Of course, Marnie can't just be cool and come to the party. Armed with a delusional sense of her own talents and a new passion for singing, she swaps out the DJ's iPod with her own and sings Kanye West's "Stronger" for the entire room of wincing twentysomethings. When she finishes, Charlie pulls her into a back office and (sort of) lets her have it.

"Dude you've got to get your shit together, you're flailing," he says "I've never seen you like this before.... it's like your manic."

It doesn't seem to register with Marnie that people didn't enjoy her singing, since she's too busy rallying against Charlie being in charge.

"I'm on a journey," she replies. "And please don't pity me."

Then they have sex. Another tally in the book of Charlie and Marnie's stupid choices.

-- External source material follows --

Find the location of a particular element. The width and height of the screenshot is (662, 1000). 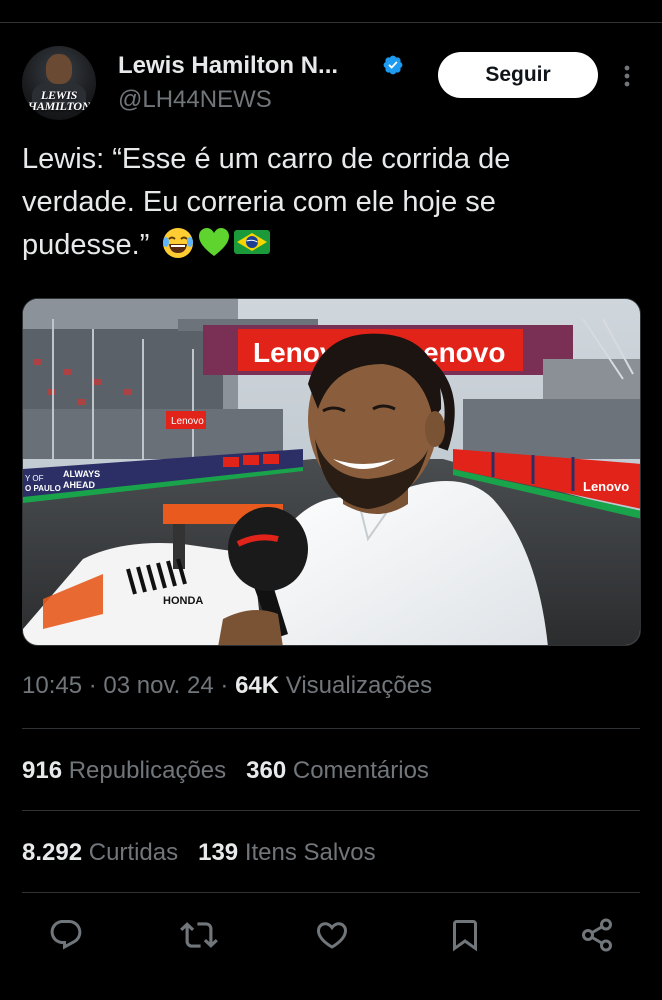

At the party, the tension between Ray and Shoshanna builds. For whatever reason, this is a couple I take a lot of emotional stock in -- they both have their faults, but they're the only pair in the series that seems to be capable of genuine, semi-selfless companionship. But after Shoshanna's escapades with the doorman last week, it makes sense that a storm is brewing. She spends most of Charlie's party not-so-subtly avoiding Ray and shoving his shortcomings in his face. When they walk into Charlie's office, Shosh fawns over how grown-up it is. Ray, the anti-corporation man, thinks the whole thing is "bougie" and materialistic, and he has a point. But material things are important to Shoshanna, who romances adulthood the same way girls in junior high take "Sex and the City" very much without a grain of salt. She's clearly struggling with the fact that she and Ray have different priorities.

When he finally confronts her about why she's been acting strangely, she doesn't really come clean. "I did something bad," she confesses. "I'm really sorry and it didn't mean anything but I held the doorman's hand."

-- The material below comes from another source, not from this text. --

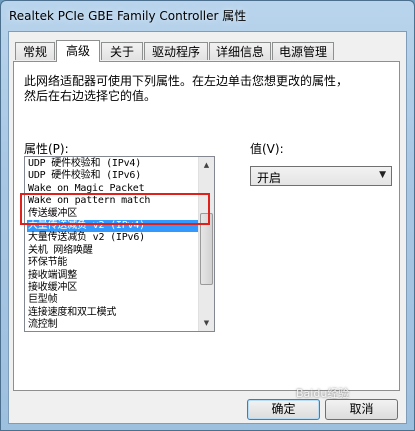 The width and height of the screenshot is (415, 431). Describe the element at coordinates (113, 300) in the screenshot. I see `list-item: 巨型帧` at that location.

The lie fools Ray, who finds her confession adorable. And while a part of me hopes this blows over, they're probably doomed. After all, Shoshanna is channeling Carrie Bradshaw (another character with some seriously questionable hair moves, come to think of it) and it took Carrie seven seasons to find her way.

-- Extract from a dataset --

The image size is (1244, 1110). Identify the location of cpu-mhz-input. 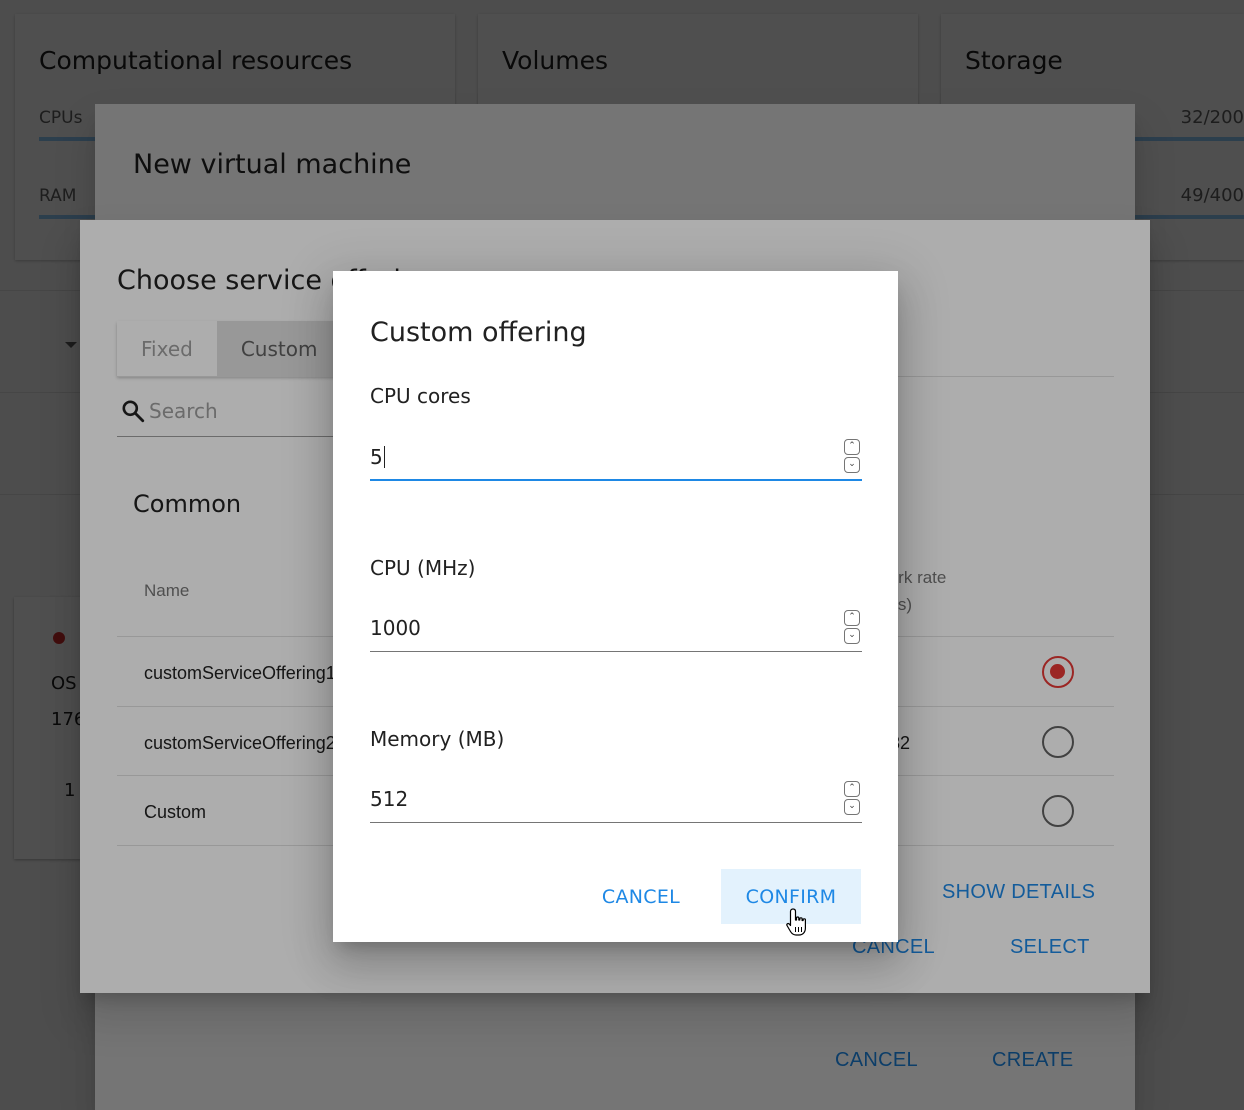
(590, 628).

Elsewhere in Brooklyn, Hannah has gone off the deep end. She doesn't interact with any of the other characters outside of her accidental run-in with Adam, and her publisher rejected her new essays. In miniature fits of OCD, she spends the episode crawling around on the floor, getting splinters in her ass and shoving Q-tips so far into her ears that she ends up in the emergency room. The episode ends with her perched on the bathtub trying to convince herself to spare the other eardrum. She tosses her head back and forth, eight times on one side, and then eight times on the other before shakily holding the Q-tip up to her head. This moment, while disturbing, is pivotal. It signals Hannah's total loss of control and foray into what we can only assume is an emotional free-fall. But as Adam well knows, free-falls can be positive. They can force you to hit rock bottom and face your problems, and ultimately, return to reality. I have my doubts that there's resolution in Hannah's near future, but I wouldn't mind seeing her and Adam reconnect. It might do her some good (although that's a big might).

How do you predict the season will end? Will Hannah wake up and assume responsibility for herself? Or will Adam send her even further into an emotional pit?